Parfois orageuses, les relations entre Giorgia Meloni et Emmanuel Macron semblent à présent prendre un tournant. Ce jeudi, en marge du sommet à Antibes, le président français souligne : "C'est une nécessité pour les deux pays de collaborer ensemble", une idée que partage Florent Marciacq, chercheur à l'Ifri et expert en questions européennes.
"Leurs relations sont cycliques. Il y a un fort degré de proximité, mais des crises et tensions surgissent fréquemment, attirant l'attention des médias", indique Marciacq.
Cette dynamique a été particulièrement visible en février dernier, lorsque Meloni a exprimé des préoccupations suite à la mort du militant nationaliste Quentin Deranque à Lyon. Emmanuel Macron avait alors réagi en lui demandant de respecter la souveraineté française. Un incident qui a rappelé les crises antérieures, comme celle de 2019, pendant le mouvement des gilets jaunes, lorsque la France a rappelé son ambassadeur après des commentaires critiques d'un ministre italien.
Un rapprochement pragmatique
Si les relations s’illustrent par davantage de coopération, Florent Marciacq prévient qu'elles ne sont pas pour autant revenues à la période de complicité qu'entretenaient Emmanuel Macron et Mario Draghi, l'ancien Premier ministre italien. Un temps marqué par le Traité du Quirinal, qui avait renforcé la collaboration bilatérale. Avec l'arrivée de Meloni au pouvoir, cette dynamique a été mise à l'épreuve.
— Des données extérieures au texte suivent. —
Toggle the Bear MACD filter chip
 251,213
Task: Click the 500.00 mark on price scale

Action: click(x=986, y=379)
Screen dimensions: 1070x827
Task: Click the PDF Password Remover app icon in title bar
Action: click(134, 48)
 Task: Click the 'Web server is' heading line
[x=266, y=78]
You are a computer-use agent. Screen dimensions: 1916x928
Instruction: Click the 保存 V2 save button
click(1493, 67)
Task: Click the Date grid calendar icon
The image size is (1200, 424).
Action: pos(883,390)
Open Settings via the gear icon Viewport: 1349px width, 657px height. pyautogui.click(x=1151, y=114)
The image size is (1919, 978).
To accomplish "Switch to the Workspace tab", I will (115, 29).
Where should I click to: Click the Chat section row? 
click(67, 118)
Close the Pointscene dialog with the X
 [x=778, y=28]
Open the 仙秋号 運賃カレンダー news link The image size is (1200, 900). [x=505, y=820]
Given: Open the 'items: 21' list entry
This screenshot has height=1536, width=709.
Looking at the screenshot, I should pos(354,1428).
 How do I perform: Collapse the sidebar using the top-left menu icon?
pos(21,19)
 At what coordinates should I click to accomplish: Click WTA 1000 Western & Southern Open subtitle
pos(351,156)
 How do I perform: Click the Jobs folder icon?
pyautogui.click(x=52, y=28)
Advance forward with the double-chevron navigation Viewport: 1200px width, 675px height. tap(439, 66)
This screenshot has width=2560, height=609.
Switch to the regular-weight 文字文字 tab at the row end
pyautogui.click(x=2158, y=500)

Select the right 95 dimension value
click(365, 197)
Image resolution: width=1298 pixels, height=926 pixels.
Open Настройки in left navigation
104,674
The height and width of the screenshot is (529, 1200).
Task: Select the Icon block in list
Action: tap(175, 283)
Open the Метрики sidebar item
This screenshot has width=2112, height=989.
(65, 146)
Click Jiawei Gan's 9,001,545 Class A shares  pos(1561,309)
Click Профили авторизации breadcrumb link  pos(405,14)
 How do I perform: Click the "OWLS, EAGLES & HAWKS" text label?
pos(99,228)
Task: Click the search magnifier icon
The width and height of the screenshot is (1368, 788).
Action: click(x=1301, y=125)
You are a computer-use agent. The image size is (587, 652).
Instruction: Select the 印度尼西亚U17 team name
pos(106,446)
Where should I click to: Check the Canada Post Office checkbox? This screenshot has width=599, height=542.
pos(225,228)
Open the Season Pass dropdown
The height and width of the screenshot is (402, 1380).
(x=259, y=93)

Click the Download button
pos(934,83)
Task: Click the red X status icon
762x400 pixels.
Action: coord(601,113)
Actuellement, Meloni, qui a récemment essuyé des critiques de Donald Trump, comprend la nécessité d'améliorer ses relations avec la France pour maintenir sa posture au sein de l'Union européenne. "Le contexte actuel, marqué par un refroidissement des relations avec Trump, renforce l'importance du couple franco-italien", explique Marciacq. Ainsi, Meloni veut tirer profit de cette rencontre pour solidifier sa crédibilité sur la scène européenne.
"La France et l'Italie aspirent à montrer leur rapprochement dans un contexte franco-allemand délicat", ajoute-t-il.
Accords en préparation
Les deux nations ne se contentent pas seulement de discutions diplomatiques : des accords concrets seront signés durant ce sommet, certains portant sur des projets d'infrastructure, d'espace, et de défense. "Les échanges économiques dépassent les 100 milliards d'euros, soulignant l'indispensable coopération franco-italienne", affirme Alexis Dutertre, conseiller Europe de Macron.
Malgré les divergences, Macron et Meloni semblent déterminés à œuvrer ensemble pour un avenir partagé dans un paysage européen incertain. Ils savent que l'entente est essentielle non seulement pour leurs pays respectifs mais également pour la stabilité de l'Union européenne dans son ensemble.